Да еще все это сдобрено якобы невинным эротизмом: крошка жеманничает перед мальчиком — сует ему туфельку поцеловать, невинно откидывая юбку, чтобы видна была резинка белого чулка. Хочет достать у него из глаза соринку — подняв подол, садится ему верхом на колени. Чуть что — подтягивает чулочки, оголяет плечико. Во всех этих соблазнениях-оголениях секса нет начисто. И в начале спектакля, когда Кристина, видимо, демонстрируя, что вырвалась из объятий Жана, бегает с голой грудью, а потом усаживается над тазиком подмыться.

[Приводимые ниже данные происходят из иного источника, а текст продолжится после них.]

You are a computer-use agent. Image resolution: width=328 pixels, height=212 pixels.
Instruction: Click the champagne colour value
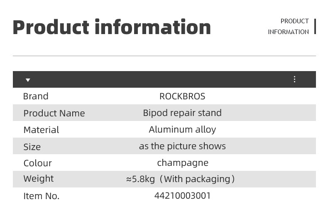(x=183, y=163)
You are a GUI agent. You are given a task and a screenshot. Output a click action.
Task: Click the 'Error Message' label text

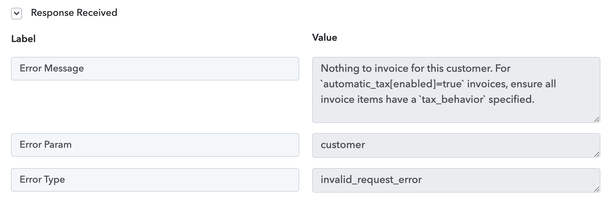pyautogui.click(x=52, y=68)
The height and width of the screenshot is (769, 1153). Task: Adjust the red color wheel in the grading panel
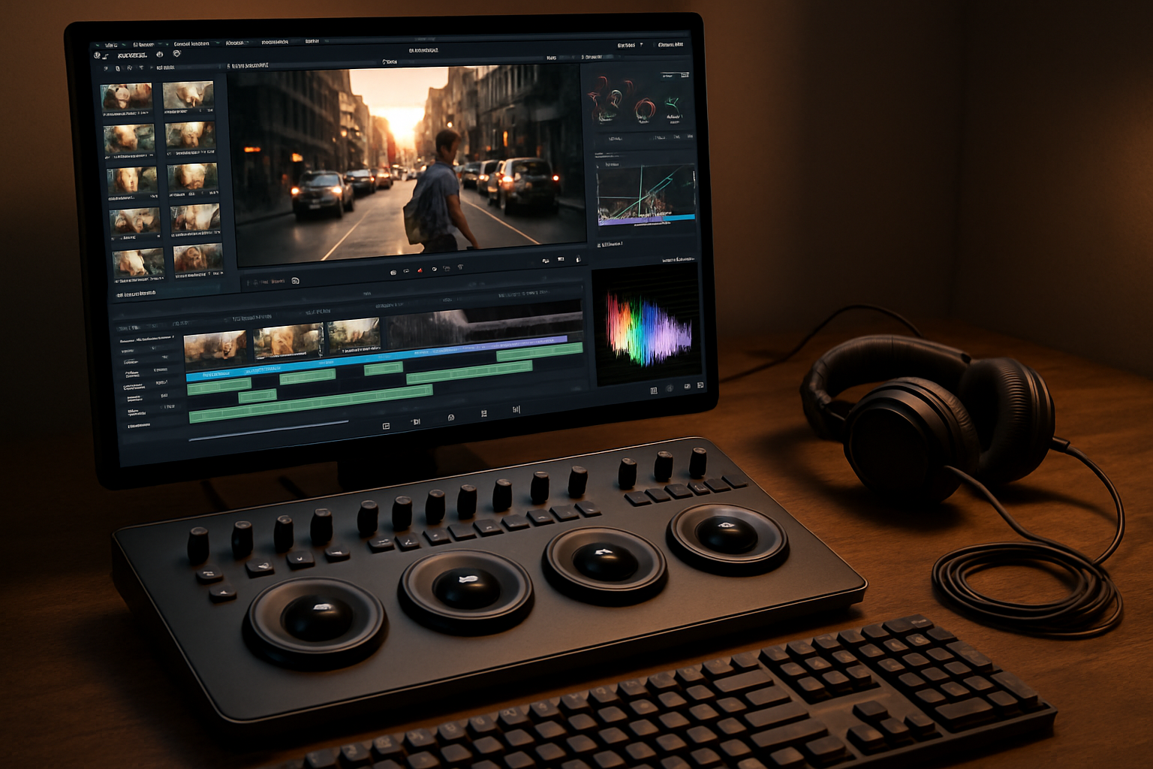pos(644,110)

И ближе к концу, когда разозленный Жан прямо в кухне, облокотив мисс на стол, задирает ей на голову юбку, спускает трусы да начинает у себя в штанах копаться, — это ничего, кроме удивления и смешков зала, не вызывает.
Разумеется, трагический текст не позволяет тянуть тему детского сада непрерывно. Ближе к финалу героиня все же разражается пятиминутной истерикой и, словно античная героиня, размазывая по лицу кровь убитой Жаном канарейки, кричит: «Увидеть бы, как твой член плавает в таком вот море». В конце концов, тема невинно обиженной крошки возвращается: Жюли страдает, снова слизывая с пальчиков шоколад, а Жан, уже как добрый папа, утирает ей чумазое лицо, прежде чем вложить в руку бритву и отправить малышку на самоубийство.
Одно вот только беспокоит меня в этом спектакле — судьба канарейки. До того как бесчувственный Жан ее схватил, все видели, как птичка прыгала в клетке. Потом уже нам показали только трупик и кровь. Куда дели птичку? Очень бы хотелось услышать объявление, что за время спектакля ни одна канарейка не пострадала. За Жюли-то волноваться не приходится.